*Page text*
┄┄┄┄┄┄

ANTHROPOGENIC IMPACT ON SOIL COVER DEGRADATION IN THE KHOTYN UPLAND
DOI:
https://doi.org/10.31861/biosystems2025.01.179Keywords:
soil degradation, anthropogenic impact, anthropogenic erosion, Khotyn Upland, satellite imagery, GIS, RUSLE, land use, NDVI, CORINEAbstract
This article thoroughly investigates the critical issue of soil cover degradation in the Khotyn Upland caused by intensive anthropogenic impact. The main aim of the study was to comprehensively identify and analyze the key anthropogenic factors affecting the region’s soil resources and to assess the extent of these changes. To achieve this objective, an integrated methodological approach was applied, including long-term cartographic analysis and the use of Earth remote sensing data, particularly satellite images from Landsat and Sentinel missions across different time periods, as well as land use change analysis.

┄┄┄┄┄┄

Target pointing data:

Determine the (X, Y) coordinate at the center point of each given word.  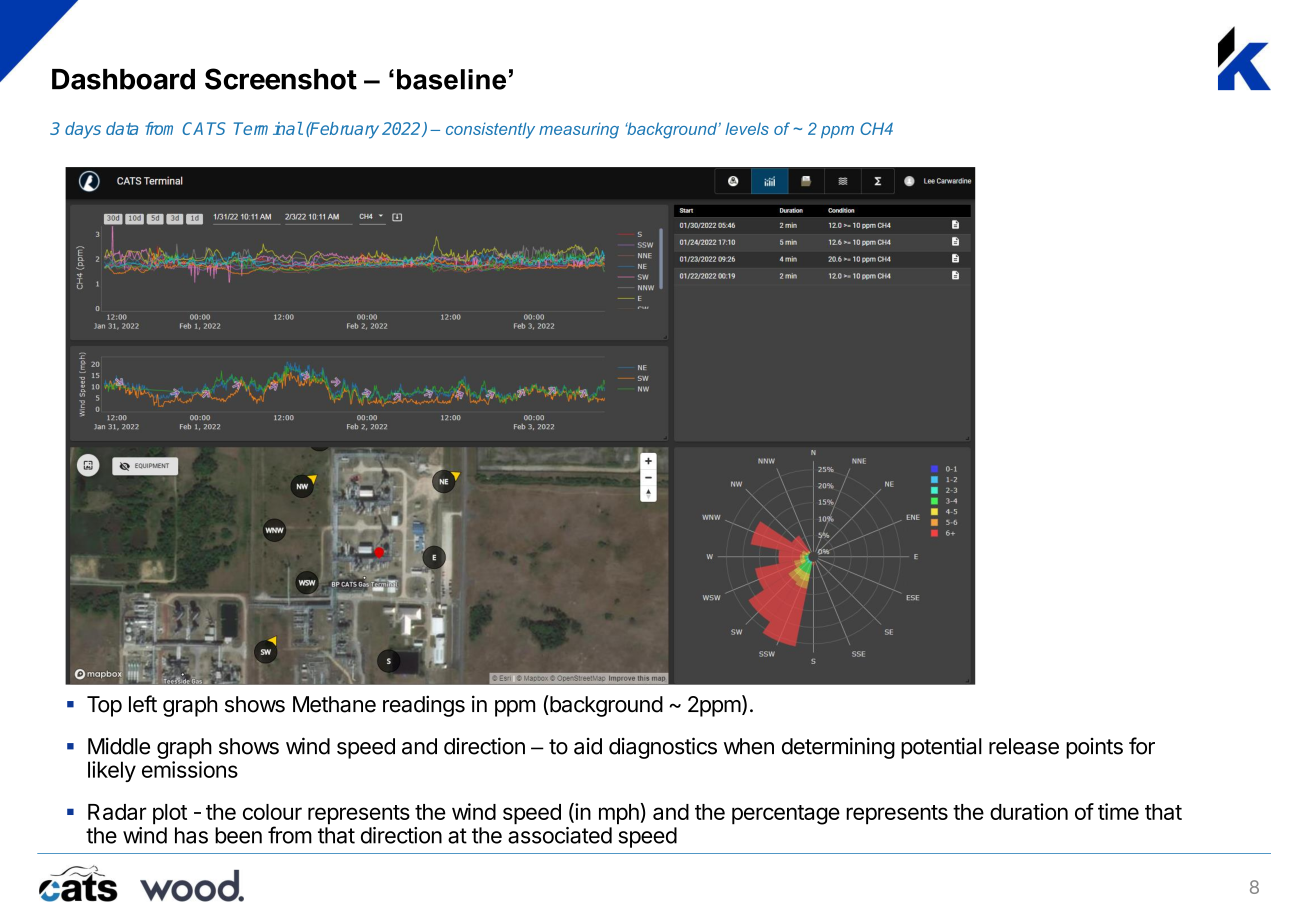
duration (1029, 811)
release (1024, 746)
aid (588, 746)
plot (170, 814)
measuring (579, 130)
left (143, 704)
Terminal (268, 128)
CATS (204, 128)
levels (747, 128)
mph (619, 814)
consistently (490, 130)
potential (941, 748)
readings (424, 706)
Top (104, 706)
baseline (451, 79)
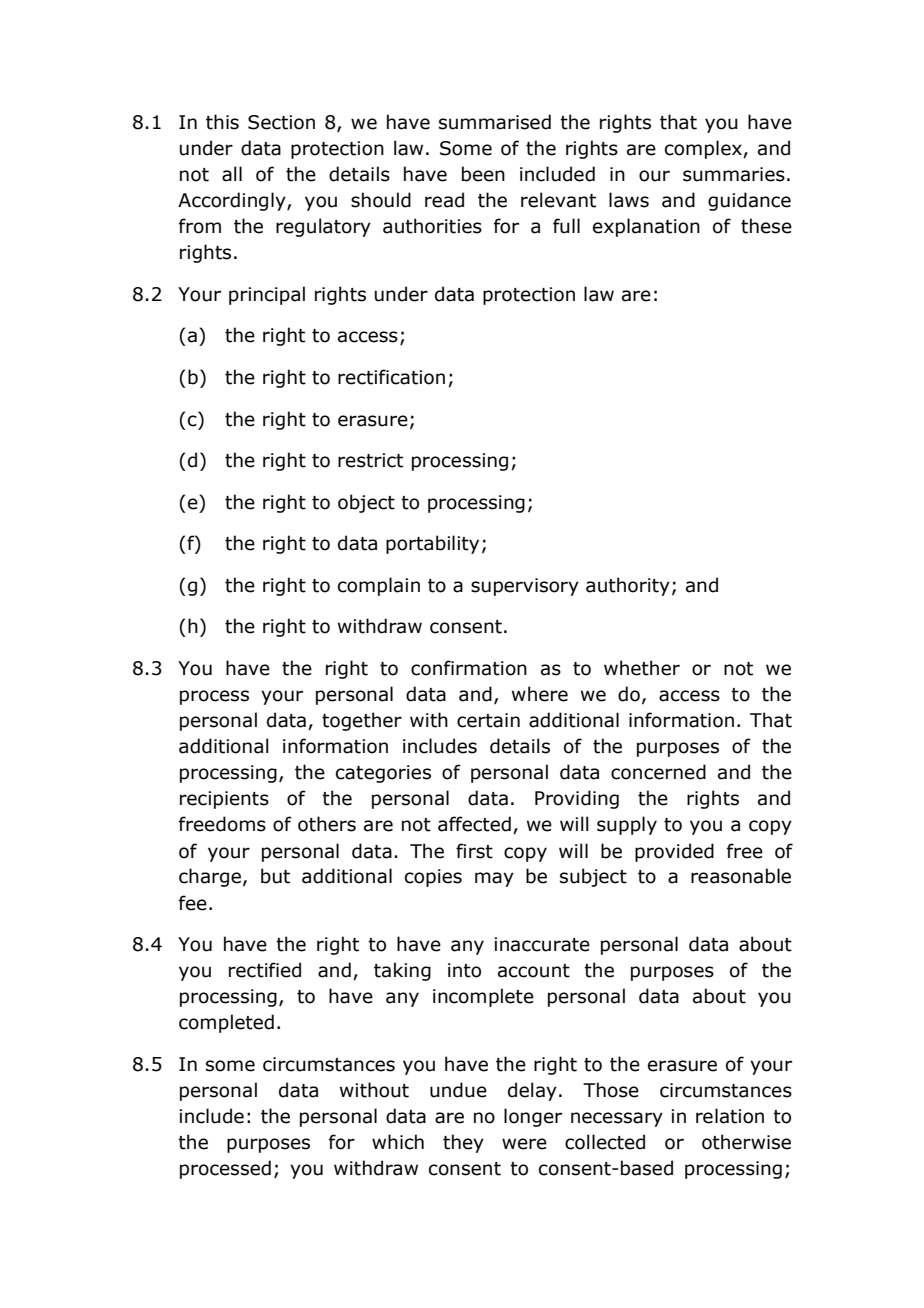  Describe the element at coordinates (494, 879) in the document. I see `may` at that location.
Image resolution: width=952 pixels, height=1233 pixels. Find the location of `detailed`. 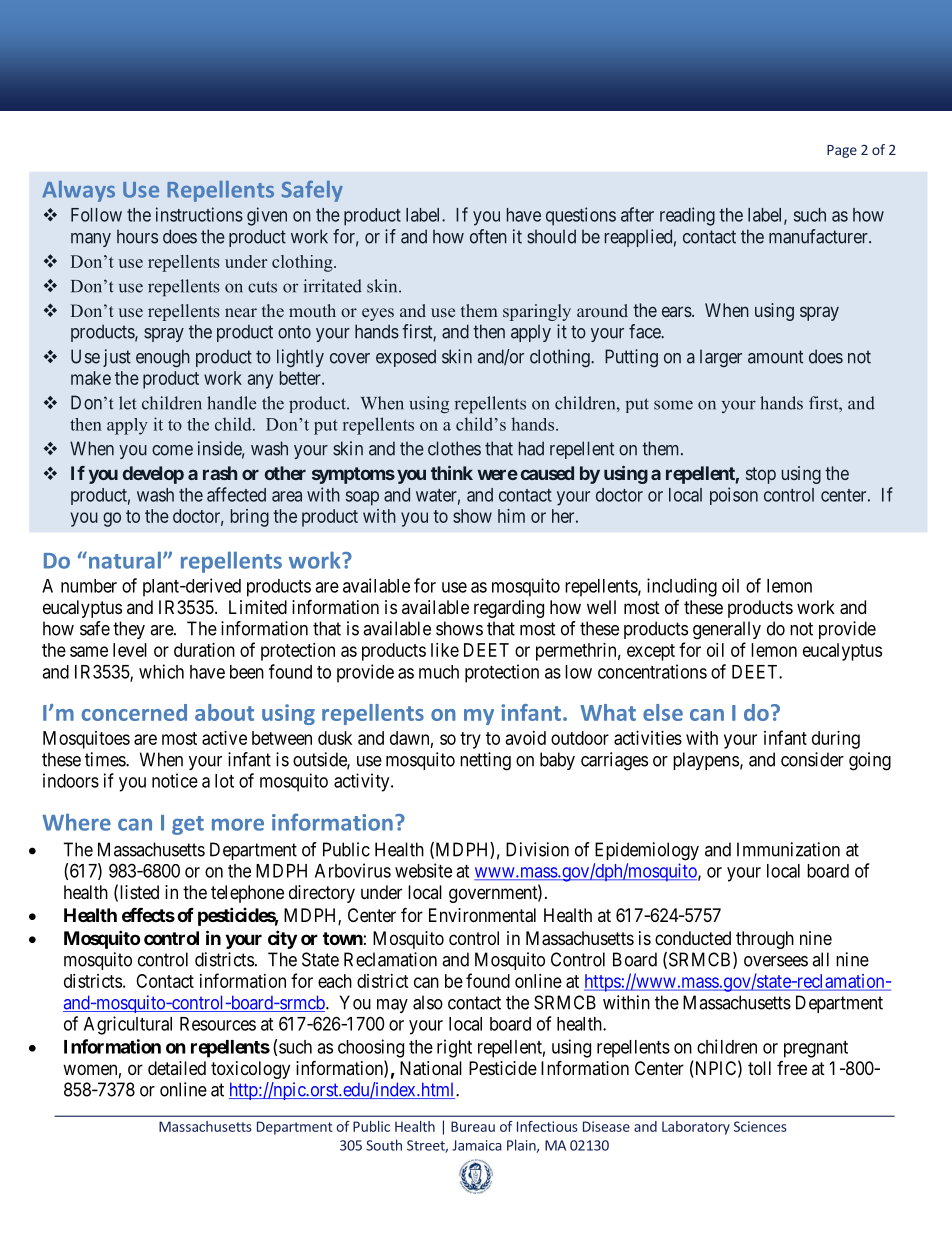

detailed is located at coordinates (177, 1068).
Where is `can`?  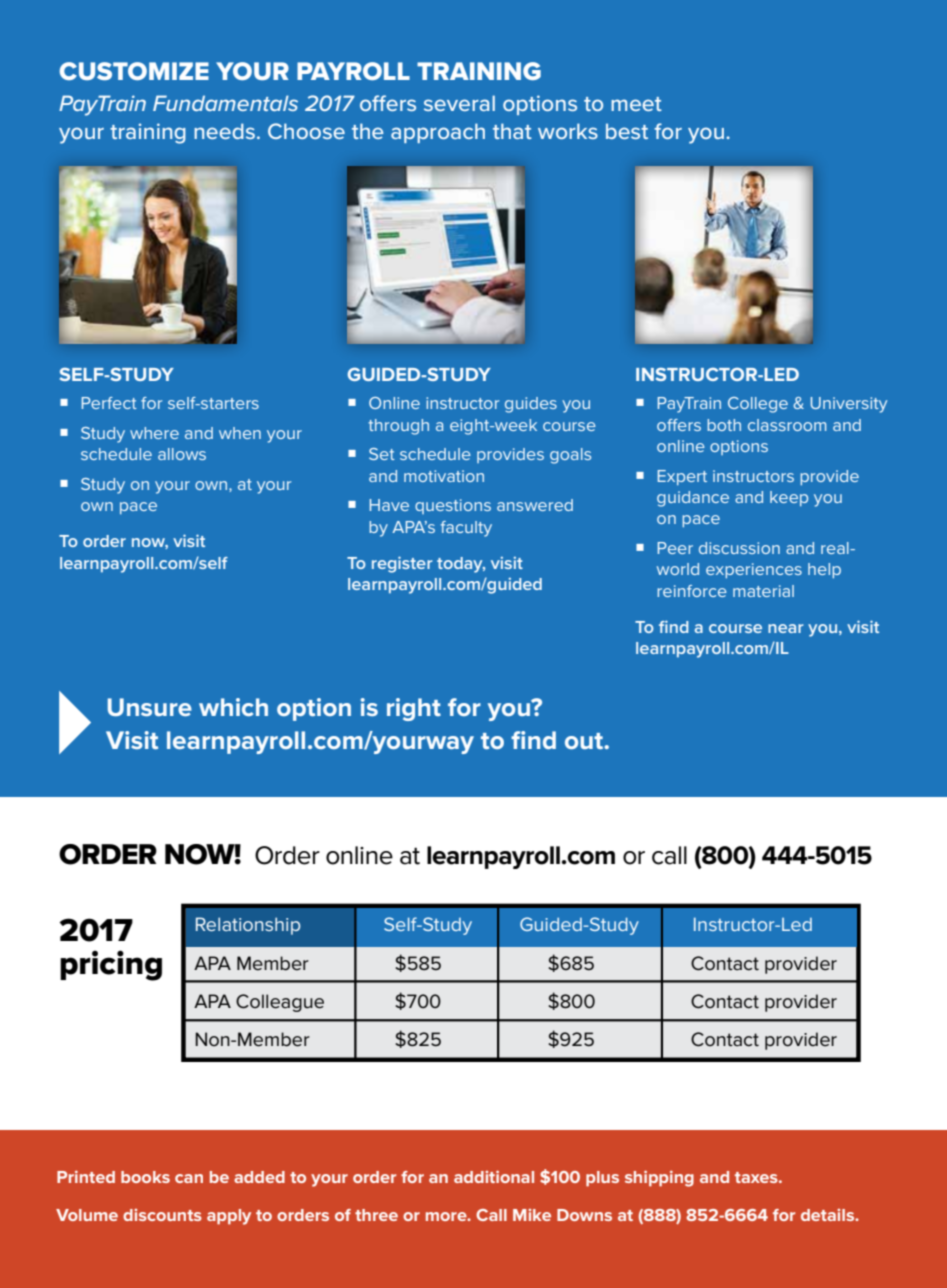
can is located at coordinates (189, 1178).
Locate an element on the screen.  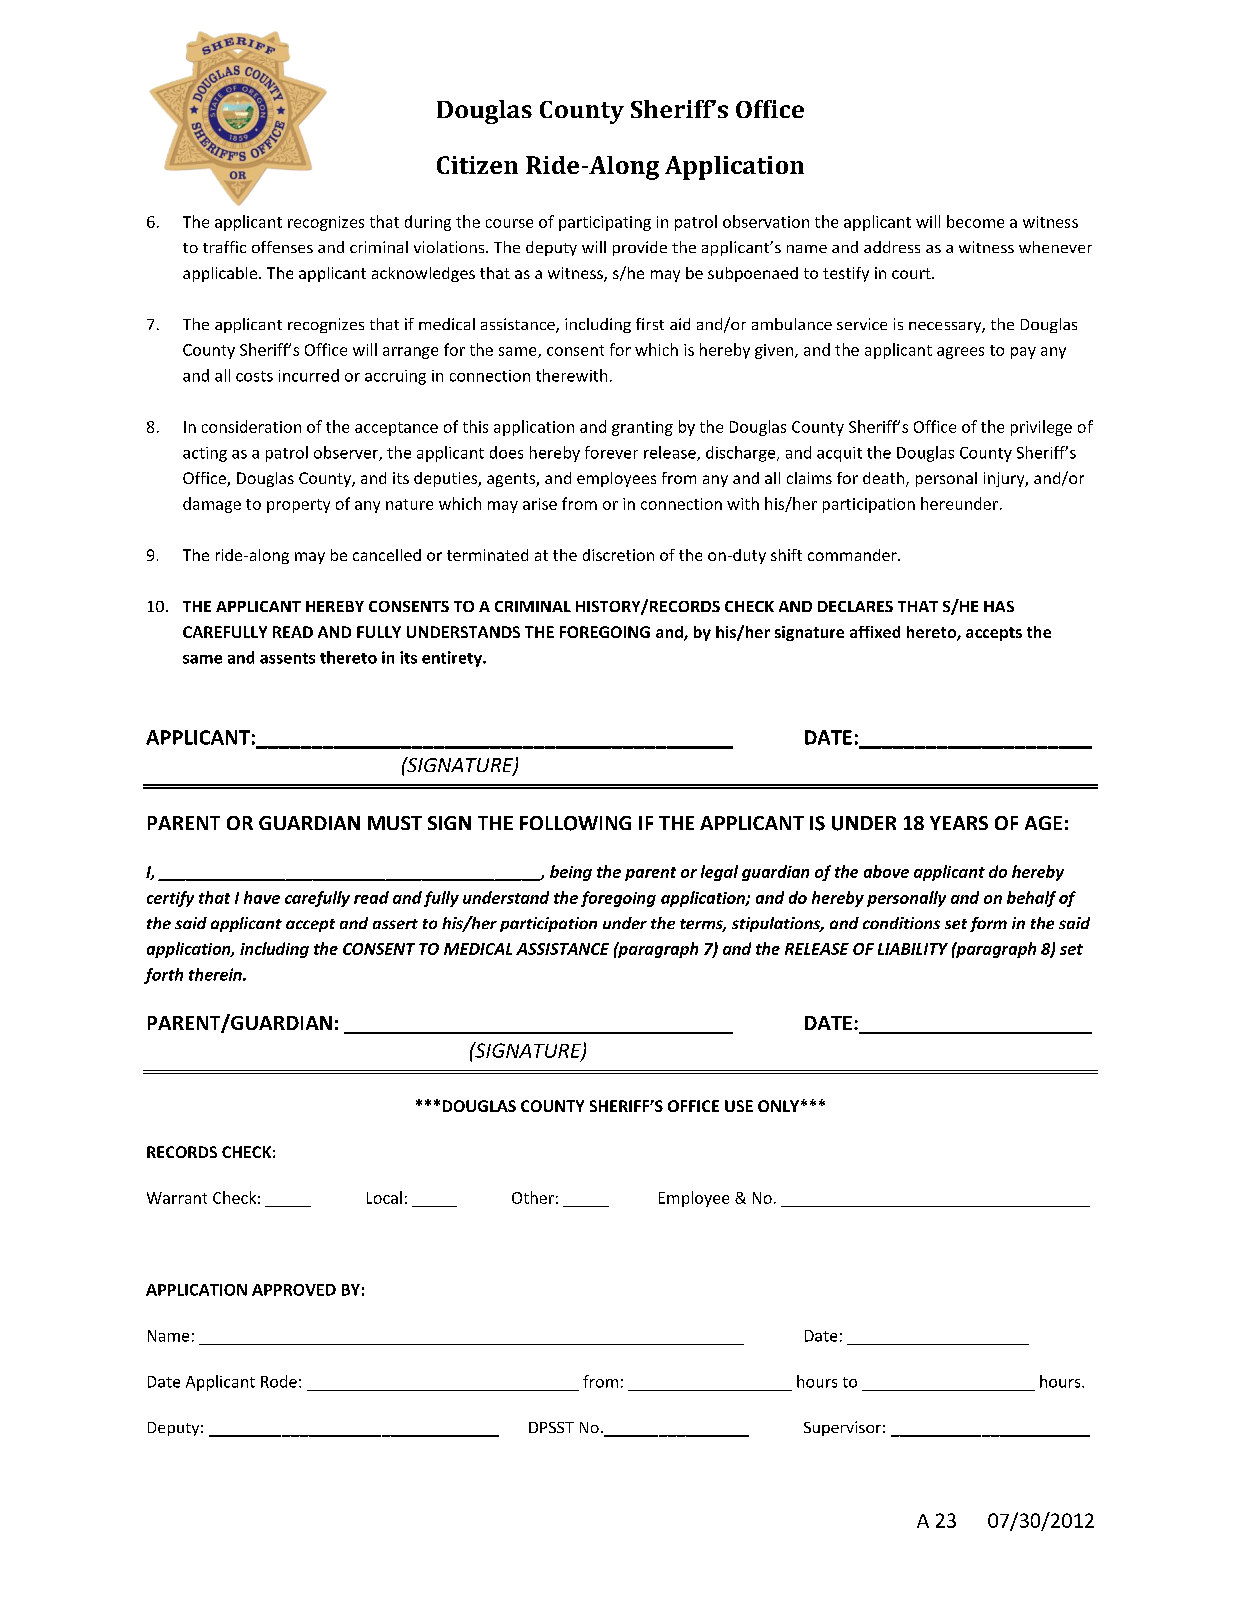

┄┄┄┄┄┄

*Problems and tasks*
a: Please print the part of the soil degradation abstract starting at "ANTHROPOGENIC IMPACT ON" and ending at "use change analysis.".
b: Rewrite the lines of the entries starting at the line containing "plot (170, 814)" and ending at the end of the entries, with "readings" replaced by "values" and nothing else changed. Return only those lines, and leave out the pictures.

*Answers given*
a:
ANTHROPOGENIC IMPACT ON SOIL COVER DEGRADATION IN THE KHOTYN UPLAND
DOI:
https://doi.org/10.31861/biosystems2025.01.179Keywords:
soil degradation, anthropogenic impact, anthropogenic erosion, Khotyn Upland, satellite imagery, GIS, RUSLE, land use, NDVI, CORINEAbstract
This article thoroughly investigates the critical issue of soil cover degradation in the Khotyn Upland caused by intensive anthropogenic impact. The main aim of the study was to comprehensively identify and analyze the key anthropogenic factors affecting the region’s soil resources and to assess the extent of these changes. To achieve this objective, an integrated methodological approach was applied, including long-term cartographic analysis and the use of Earth remote sensing data, particularly satellite images from Landsat and Sentinel missions across different time periods, as well as land use change analysis.

b:
plot (170, 814)
measuring (579, 130)
left (143, 704)
Terminal (268, 128)
CATS (204, 128)
levels (747, 128)
mph (619, 814)
consistently (490, 130)
potential (941, 748)
values (424, 706)
Top (104, 706)
baseline (451, 79)
  Describe the element at coordinates (494, 879) in the document. I see `may` at that location.
Image resolution: width=952 pixels, height=1233 pixels. Find the location of `detailed`. 

detailed is located at coordinates (177, 1068).
Where is `can`?  
can is located at coordinates (189, 1178).
Locate an element on the screen.  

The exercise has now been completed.